In the analyses of concentrations and isotope ratios by SIMS (Secondary Ion Mass Spectrometry), matrix-matched standard samples are required due to a matrix effect on correction coefficients. Regarding the water content of volcanic glasses, Miyagi and Yurimoto (Bull. Volcanol. Soc. Japan. 1995, v40, p349) reported that there is a matrix effect, but Hauri et al., (Chem. Geol. 2006, v235, p352) and Shimizu et al. (Geochem. J. 2017, v51, p299) reported that rhylolitic to basaltic glasses share a single linear calibration curve, and that the matrix effect was considered to be small.

In this study, we prepared ~50 volcanic glasses with foiditic, basaltic, andesitic, and rhyolitic compositions, that are collected from deep seafloor, or experimental products. Their H₂O contents were determined by the manometry method (rhyolitic glasses; Yamashita, J. Petrol. 1999, v40, p1497) or FTIR (Fourier transform infrared spectrometer), and were ranging from 0.02-4.8 wt%. The analyses were performed using CAMECA ims-1280HR at JAMSTEC, under the same conditions as Shimizu et al. (2017). The primary ion of Cs⁺ of 20 keV 0.5 nA with 10 keV of eletron gun is used to analyze the 5 micron area on the surface of the volcanic glasses, and the ¹⁶OH/³⁰Si ratios were compared with H₂O contents.

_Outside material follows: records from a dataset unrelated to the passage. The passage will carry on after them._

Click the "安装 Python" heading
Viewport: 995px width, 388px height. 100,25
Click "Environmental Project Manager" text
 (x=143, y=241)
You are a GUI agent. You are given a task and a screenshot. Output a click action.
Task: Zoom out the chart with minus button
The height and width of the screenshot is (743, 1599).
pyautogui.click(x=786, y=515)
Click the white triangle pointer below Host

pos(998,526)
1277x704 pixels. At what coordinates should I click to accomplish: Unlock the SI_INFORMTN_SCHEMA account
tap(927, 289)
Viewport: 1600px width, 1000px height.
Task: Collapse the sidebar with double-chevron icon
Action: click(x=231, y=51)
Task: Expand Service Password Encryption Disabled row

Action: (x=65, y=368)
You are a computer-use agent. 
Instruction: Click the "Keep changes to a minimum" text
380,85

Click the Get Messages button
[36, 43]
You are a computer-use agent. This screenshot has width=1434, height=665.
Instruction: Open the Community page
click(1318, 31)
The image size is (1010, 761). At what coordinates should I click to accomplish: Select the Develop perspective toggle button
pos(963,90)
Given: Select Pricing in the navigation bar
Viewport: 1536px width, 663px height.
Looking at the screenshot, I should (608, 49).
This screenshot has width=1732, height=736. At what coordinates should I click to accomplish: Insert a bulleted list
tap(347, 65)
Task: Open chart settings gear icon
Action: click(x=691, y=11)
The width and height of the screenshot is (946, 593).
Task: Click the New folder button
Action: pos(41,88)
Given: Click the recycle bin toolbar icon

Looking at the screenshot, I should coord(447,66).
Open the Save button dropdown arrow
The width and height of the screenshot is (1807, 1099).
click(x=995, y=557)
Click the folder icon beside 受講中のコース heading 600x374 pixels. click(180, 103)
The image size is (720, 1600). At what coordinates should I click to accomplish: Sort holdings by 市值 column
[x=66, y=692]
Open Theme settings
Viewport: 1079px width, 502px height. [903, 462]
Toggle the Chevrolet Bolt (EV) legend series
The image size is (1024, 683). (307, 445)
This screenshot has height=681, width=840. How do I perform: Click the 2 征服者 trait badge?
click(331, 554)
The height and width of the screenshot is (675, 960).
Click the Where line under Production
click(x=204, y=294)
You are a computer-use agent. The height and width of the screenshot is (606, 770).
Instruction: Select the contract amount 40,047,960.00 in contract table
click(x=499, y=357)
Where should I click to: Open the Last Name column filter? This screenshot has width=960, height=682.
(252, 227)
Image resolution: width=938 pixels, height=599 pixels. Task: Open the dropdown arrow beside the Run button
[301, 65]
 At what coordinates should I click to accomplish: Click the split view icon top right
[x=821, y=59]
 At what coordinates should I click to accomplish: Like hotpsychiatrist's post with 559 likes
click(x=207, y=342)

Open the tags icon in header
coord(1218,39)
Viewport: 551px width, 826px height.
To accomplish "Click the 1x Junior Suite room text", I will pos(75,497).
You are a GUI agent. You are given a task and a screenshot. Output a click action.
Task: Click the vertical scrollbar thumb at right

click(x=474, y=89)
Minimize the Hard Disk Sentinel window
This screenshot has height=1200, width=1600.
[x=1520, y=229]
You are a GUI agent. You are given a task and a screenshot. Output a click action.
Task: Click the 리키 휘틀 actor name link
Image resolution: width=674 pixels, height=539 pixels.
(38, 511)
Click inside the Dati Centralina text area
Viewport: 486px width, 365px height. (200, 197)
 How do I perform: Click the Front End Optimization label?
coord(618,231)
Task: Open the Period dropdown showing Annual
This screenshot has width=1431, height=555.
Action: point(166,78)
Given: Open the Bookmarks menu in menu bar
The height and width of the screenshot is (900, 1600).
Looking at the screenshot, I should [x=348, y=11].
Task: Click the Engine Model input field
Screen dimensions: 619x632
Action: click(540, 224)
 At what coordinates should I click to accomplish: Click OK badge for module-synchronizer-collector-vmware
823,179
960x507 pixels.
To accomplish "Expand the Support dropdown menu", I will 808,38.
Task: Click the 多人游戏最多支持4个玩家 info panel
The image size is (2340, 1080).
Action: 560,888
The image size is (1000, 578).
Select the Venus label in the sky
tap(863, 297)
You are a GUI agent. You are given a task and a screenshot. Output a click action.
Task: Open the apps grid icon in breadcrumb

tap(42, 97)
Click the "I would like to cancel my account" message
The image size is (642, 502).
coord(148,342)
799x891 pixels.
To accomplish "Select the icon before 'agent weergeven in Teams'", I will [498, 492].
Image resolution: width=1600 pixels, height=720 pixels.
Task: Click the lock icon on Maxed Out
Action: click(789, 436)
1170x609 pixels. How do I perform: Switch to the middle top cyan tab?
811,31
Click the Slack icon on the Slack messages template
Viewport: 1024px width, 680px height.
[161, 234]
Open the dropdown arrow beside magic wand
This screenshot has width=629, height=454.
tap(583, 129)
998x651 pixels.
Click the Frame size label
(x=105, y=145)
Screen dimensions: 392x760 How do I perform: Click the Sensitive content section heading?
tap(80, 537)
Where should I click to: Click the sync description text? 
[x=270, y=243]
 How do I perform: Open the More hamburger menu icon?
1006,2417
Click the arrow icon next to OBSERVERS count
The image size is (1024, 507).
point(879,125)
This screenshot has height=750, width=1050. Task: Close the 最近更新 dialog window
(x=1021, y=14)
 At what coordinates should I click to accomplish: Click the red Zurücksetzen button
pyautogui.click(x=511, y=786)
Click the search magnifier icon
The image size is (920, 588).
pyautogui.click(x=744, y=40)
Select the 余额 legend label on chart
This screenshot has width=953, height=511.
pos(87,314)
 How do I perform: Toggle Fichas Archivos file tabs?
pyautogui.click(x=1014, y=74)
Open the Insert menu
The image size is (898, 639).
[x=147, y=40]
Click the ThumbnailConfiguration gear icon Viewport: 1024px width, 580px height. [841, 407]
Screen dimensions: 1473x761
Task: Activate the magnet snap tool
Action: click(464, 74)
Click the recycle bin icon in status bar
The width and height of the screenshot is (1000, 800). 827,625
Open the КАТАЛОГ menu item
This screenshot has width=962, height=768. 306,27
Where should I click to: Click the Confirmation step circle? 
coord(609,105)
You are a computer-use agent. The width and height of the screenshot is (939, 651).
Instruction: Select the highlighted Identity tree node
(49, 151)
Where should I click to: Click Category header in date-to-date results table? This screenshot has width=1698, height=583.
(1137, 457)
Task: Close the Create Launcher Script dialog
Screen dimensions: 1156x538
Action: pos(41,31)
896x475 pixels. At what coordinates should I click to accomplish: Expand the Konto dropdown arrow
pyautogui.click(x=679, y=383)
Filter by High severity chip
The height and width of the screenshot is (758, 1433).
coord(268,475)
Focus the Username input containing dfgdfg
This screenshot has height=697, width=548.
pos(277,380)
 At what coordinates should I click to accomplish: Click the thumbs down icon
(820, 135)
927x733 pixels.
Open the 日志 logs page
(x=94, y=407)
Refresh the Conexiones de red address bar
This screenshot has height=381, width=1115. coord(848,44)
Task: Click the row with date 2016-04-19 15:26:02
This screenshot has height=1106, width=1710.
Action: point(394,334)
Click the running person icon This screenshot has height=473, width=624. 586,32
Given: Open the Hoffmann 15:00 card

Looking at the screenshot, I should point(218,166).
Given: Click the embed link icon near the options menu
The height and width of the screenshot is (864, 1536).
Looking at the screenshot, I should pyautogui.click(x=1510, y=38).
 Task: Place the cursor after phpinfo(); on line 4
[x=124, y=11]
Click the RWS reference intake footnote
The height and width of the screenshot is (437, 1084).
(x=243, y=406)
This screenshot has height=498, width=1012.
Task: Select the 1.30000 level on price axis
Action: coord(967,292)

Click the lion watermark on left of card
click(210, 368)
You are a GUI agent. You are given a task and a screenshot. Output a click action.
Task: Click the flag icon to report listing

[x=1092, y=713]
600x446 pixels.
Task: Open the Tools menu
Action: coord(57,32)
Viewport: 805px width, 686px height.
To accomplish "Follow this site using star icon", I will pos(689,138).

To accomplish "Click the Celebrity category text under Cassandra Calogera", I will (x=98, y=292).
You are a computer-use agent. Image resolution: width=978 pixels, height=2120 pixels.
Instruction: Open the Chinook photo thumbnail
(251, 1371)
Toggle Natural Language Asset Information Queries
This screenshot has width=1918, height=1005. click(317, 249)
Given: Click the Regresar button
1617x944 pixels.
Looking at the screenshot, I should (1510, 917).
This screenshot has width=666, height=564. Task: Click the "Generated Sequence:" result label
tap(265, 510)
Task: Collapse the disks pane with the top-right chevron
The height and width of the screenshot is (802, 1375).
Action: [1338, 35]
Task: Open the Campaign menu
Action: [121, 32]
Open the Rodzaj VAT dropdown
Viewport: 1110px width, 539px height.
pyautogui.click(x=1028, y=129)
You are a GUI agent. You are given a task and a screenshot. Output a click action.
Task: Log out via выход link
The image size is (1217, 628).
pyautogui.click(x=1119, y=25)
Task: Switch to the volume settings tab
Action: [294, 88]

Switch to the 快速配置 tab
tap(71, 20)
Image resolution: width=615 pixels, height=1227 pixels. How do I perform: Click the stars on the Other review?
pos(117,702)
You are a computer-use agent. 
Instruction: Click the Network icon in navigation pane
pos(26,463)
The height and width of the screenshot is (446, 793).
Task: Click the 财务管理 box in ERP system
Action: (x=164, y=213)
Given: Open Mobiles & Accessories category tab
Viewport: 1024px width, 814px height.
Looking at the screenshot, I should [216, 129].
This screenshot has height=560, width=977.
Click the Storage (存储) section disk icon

We observed that the calibration curvesof H₂O vs. ¹⁶OH/³⁰Si differed significantly depending on the composition of the volcanic glasses. At the same ¹⁶OH/³⁰Si ratio, the water content differed up to five times depending on the composition of volcanic glasses, and we verified that there was a matrix effect. Although the calibration curve slopes of water [H₂O/(¹⁶OH/³⁰Si)] weakly correlated with their SiO₂ content, they are more likely to be correlated with their molar weights (g/mol, a one oxygen mole basis) as King et al. (Am. Mineral. 2002, v87, p1077) reported. We suggest that maritx effect on H₂O content of volcanic glasses could be corrected with their molar weights, being applicable to volcanic glasses with any chemical composition.